*ASSIGNMENT*. Where in the data does the word "Palm" appear? Find those lines and copy them.
[Opening DATA SHOWN section]
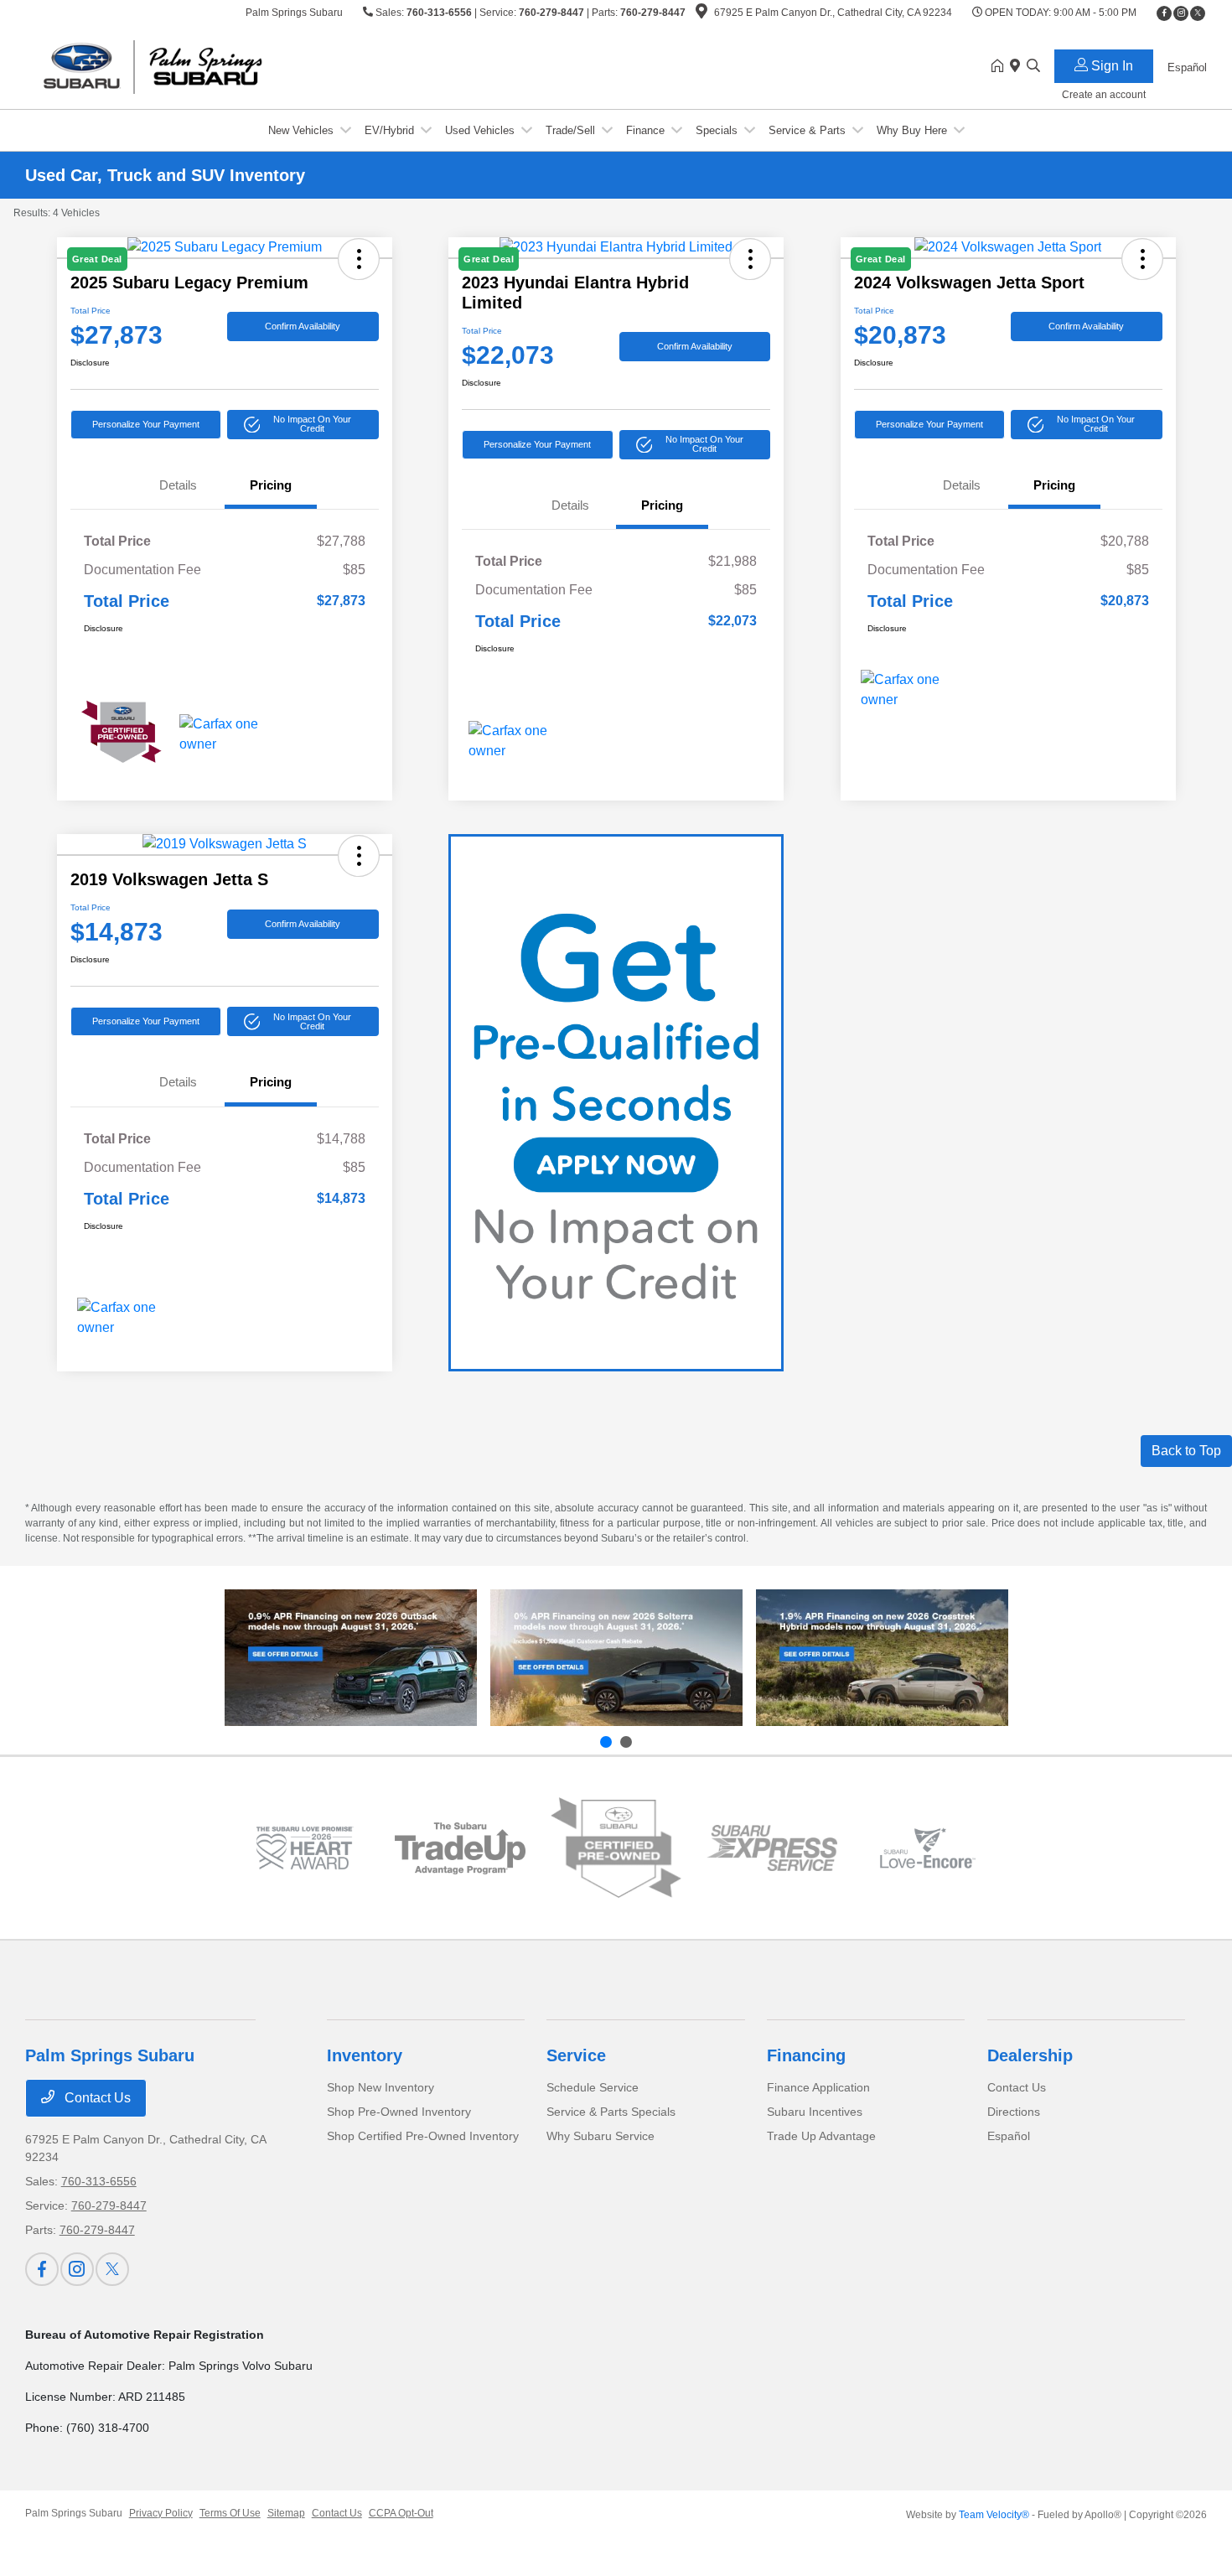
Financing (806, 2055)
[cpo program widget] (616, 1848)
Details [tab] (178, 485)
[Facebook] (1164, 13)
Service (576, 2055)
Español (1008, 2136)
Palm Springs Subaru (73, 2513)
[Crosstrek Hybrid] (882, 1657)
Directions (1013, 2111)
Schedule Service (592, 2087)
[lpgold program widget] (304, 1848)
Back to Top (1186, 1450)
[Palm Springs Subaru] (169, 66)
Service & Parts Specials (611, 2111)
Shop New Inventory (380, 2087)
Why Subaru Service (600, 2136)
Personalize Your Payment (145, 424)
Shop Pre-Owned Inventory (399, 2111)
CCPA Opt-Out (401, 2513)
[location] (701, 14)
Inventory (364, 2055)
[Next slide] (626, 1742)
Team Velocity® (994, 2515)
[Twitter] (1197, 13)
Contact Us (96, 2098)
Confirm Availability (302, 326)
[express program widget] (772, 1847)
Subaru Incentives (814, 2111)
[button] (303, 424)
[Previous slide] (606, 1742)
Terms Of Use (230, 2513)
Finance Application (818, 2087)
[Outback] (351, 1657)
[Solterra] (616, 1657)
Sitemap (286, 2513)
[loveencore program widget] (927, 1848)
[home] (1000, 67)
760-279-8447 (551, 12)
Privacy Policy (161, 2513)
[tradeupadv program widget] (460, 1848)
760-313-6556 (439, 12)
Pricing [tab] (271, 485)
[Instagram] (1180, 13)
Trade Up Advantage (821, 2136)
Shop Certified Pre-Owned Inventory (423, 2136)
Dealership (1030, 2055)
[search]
[Closing DATA SHOWN section]
*WRITTEN RESPONSE*.
Palm Springs Subaru (73, 2513)
[Palm Springs Subaru] (169, 66)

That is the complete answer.